=== DATA SUPPLIED ===
Start of Block

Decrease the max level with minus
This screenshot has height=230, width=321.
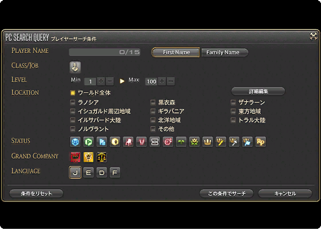click(171, 81)
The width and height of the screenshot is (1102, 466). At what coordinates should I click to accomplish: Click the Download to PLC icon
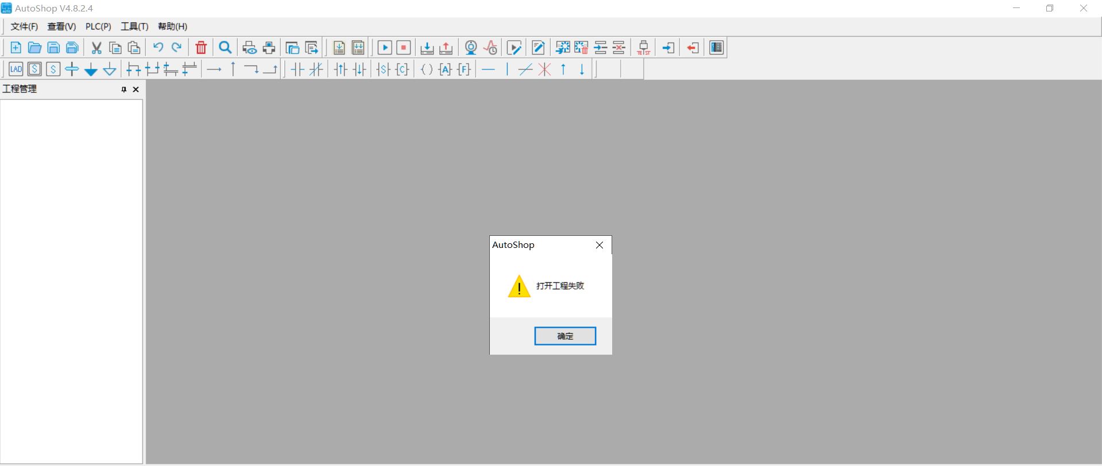pos(427,48)
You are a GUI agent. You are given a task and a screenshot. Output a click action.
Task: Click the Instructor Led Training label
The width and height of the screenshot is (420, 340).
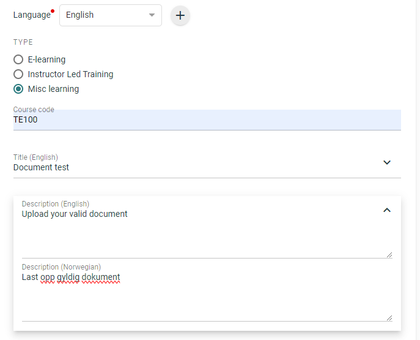70,74
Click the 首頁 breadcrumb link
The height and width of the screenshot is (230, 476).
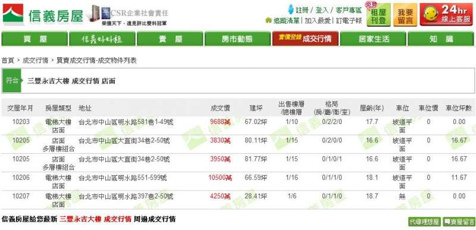(8, 60)
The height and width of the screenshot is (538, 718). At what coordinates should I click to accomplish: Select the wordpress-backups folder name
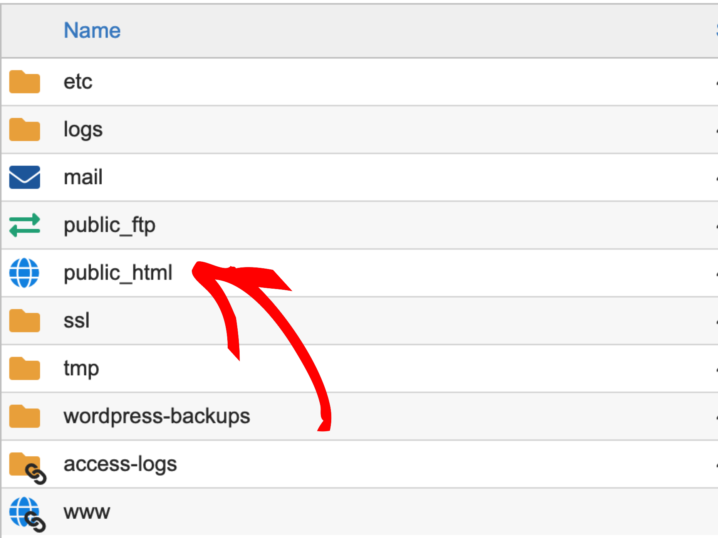pyautogui.click(x=157, y=416)
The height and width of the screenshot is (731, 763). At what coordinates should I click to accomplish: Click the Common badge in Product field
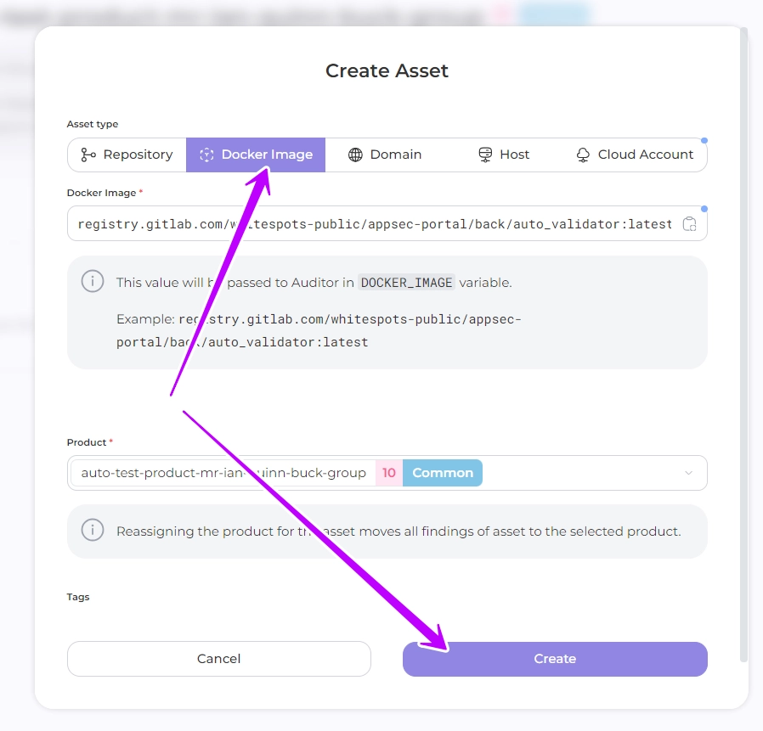pyautogui.click(x=443, y=473)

End of Block

=== AIM OF THE EXERCISE ===
Keep the pictures out while you retype all of the data above exactly as it appears.

=== WORKED SOLUTION ===
Decrease the max level with minus
This screenshot has height=230, width=321.
click(171, 81)
The width and height of the screenshot is (1102, 466). At what coordinates should I click to accomplish: Click the Download to PLC icon
pos(427,48)
You are a GUI agent. You are given a task and a screenshot. Output a click action.
Task: Click the Instructor Led Training label
The width and height of the screenshot is (420, 340).
70,74
Click the 首頁 breadcrumb link
The height and width of the screenshot is (230, 476).
(8, 60)
The height and width of the screenshot is (538, 718). At what coordinates should I click to accomplish: Select the wordpress-backups folder name
pyautogui.click(x=157, y=416)
The height and width of the screenshot is (731, 763). At what coordinates should I click to accomplish: Click the Common badge in Product field
pyautogui.click(x=443, y=473)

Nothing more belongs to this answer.